Three-dimensional mapping of acute ischemic regions using MRI: wall thickening versus motion analysis

Abstract

Three-dimensional (3D) endocardial wall motion and thickening were compared as quantitative methods for distinguishing ischemic from non-ischemic myocardium and for their potential to map regional left ventricular (LV) function. Data were obtained by gated magnetic resonance (MR) images in seven open-chest dogs with acute ischemia. The LVs were reconstructed in 3D at end diastole (ED) and end systole (ES) with a helical coordinate system that wraps the endocardium and epicardium. Thickness and percent wall thickening were calculated by a 3D volume element method. Wall motion was calculated by the 3D displacement of the endocardium perpendicular to the wall using both fixed and floating centroids. Monastral blue nonstaining identified the ischemic regions from five anatomical slices of the LV, which corresponded to the in vivo image planes. Thickening and motion were compared at the centers of the ischemic and the remote normal zones, in addition to comparing the functional maps of the entire LV to the postmortem anatomical maps. All methods distinguished between the center of the ischemic zone and the remote normal zone; however, thickening discriminated most strongly between zones.

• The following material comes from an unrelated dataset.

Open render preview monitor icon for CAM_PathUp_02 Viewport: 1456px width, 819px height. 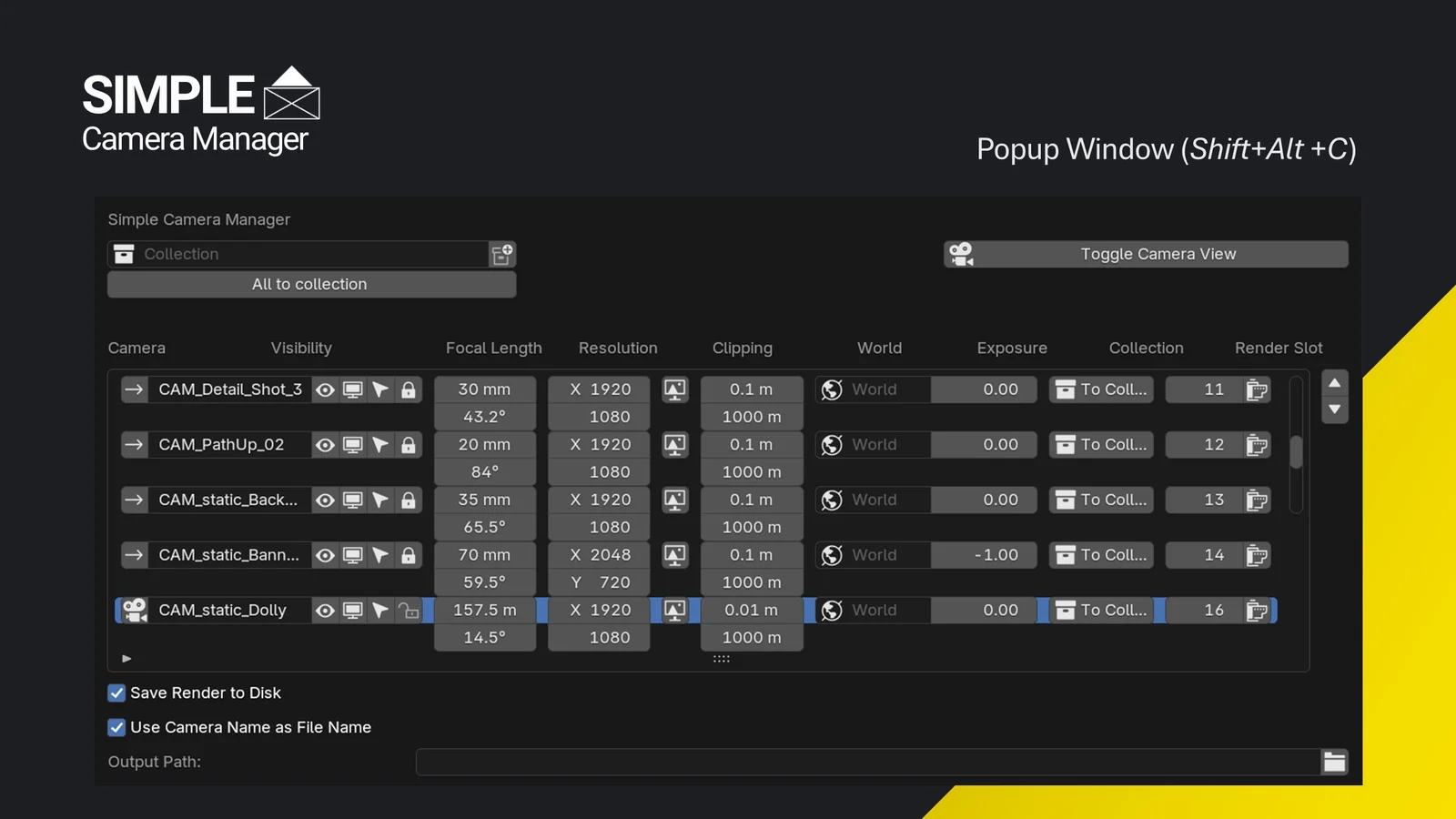[351, 444]
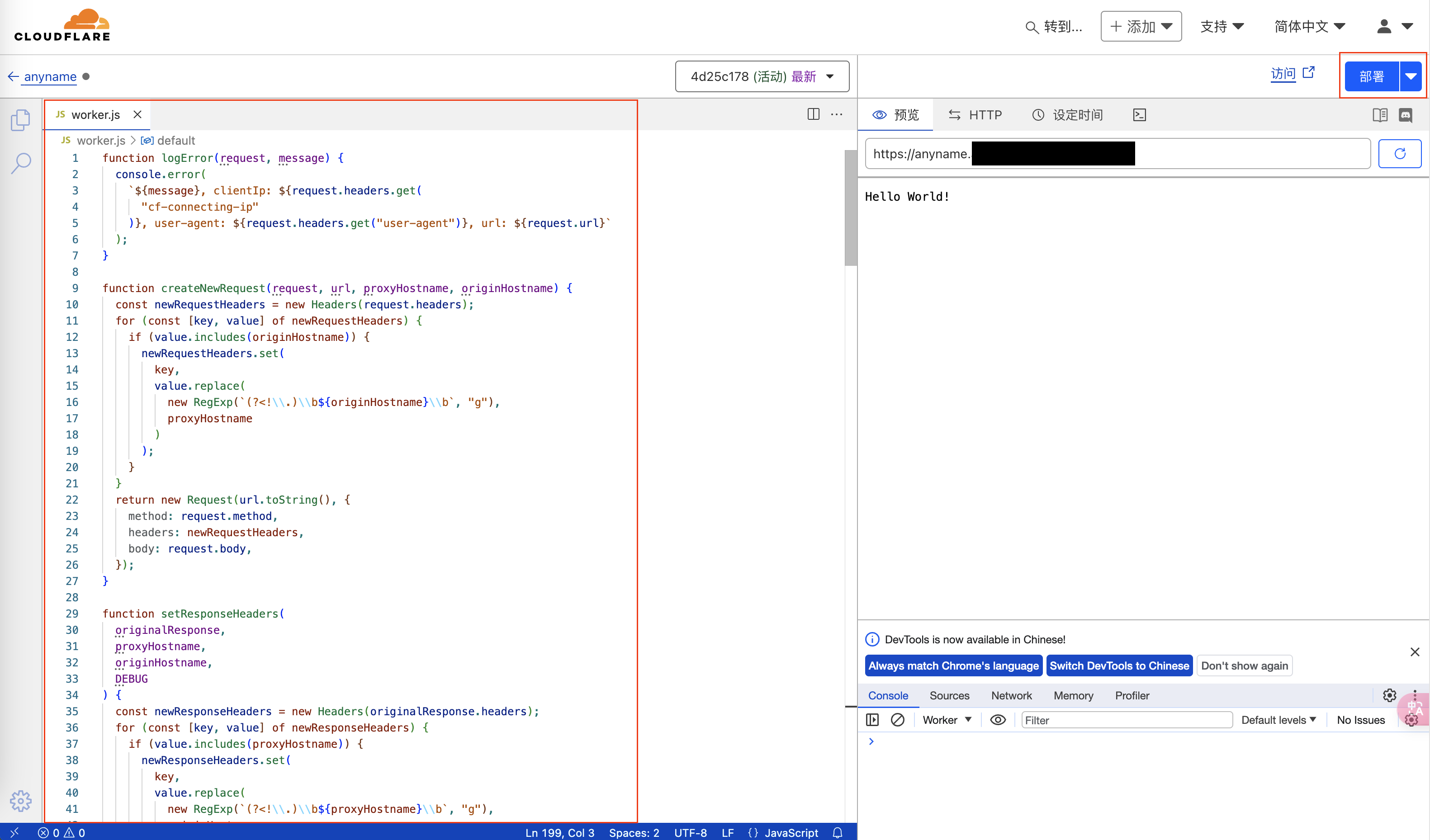Screen dimensions: 1430x840
Task: Open the Explorer files icon in sidebar
Action: click(20, 120)
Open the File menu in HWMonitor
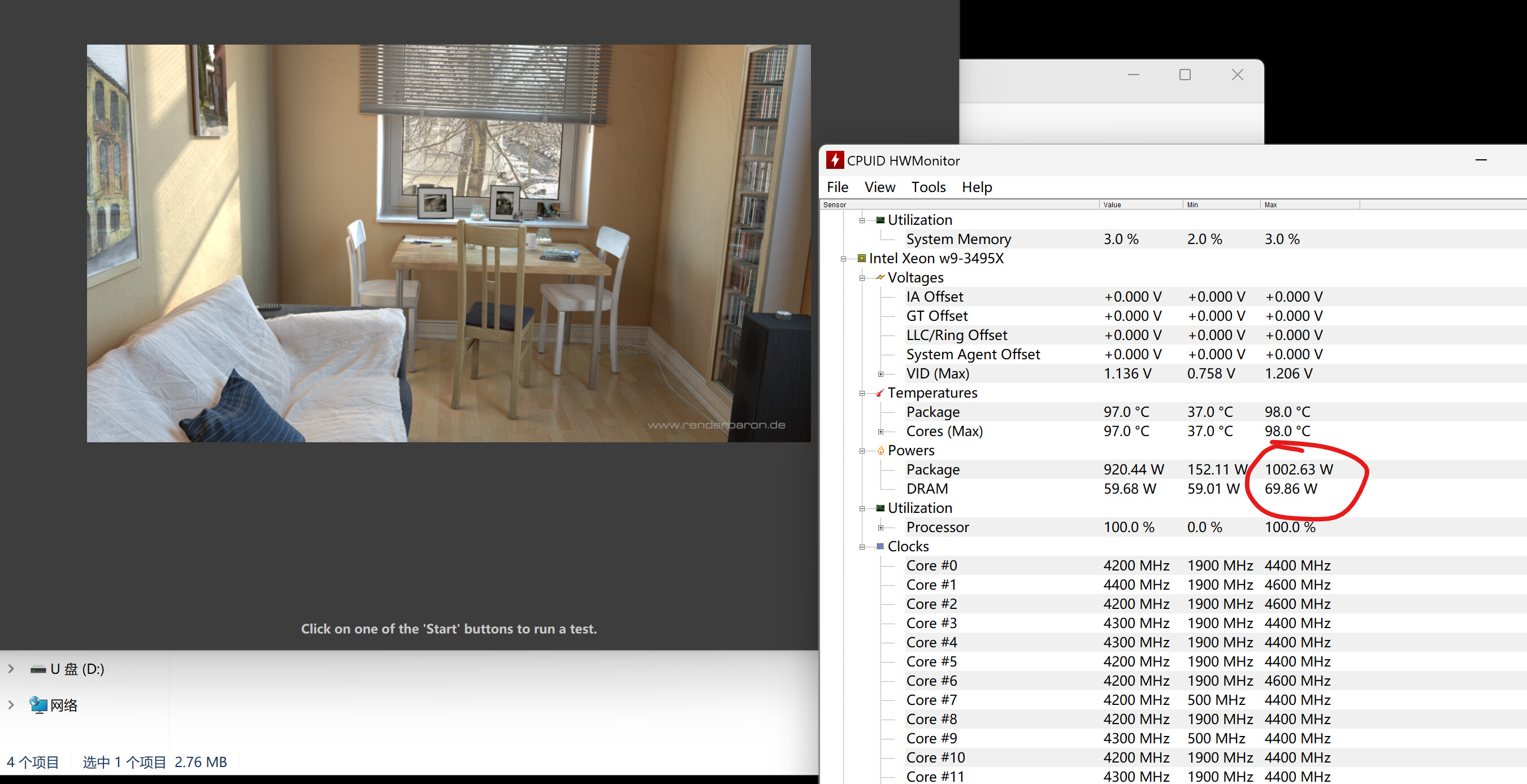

Comparison of the 3D in vivo maps with the 3D postmortem maps showed that the sensitivity, specificity, and overall accuracy of the thickening algorithm exceeded those obtained by the wall motion algorithms with fixed or floating centroids. Thus wall thickening utilizing the 3D volume element approach is superior to 3D wall motion algorithms in distinguishing ischemic from nonischemic zones and in mapping regional function in the entire LV.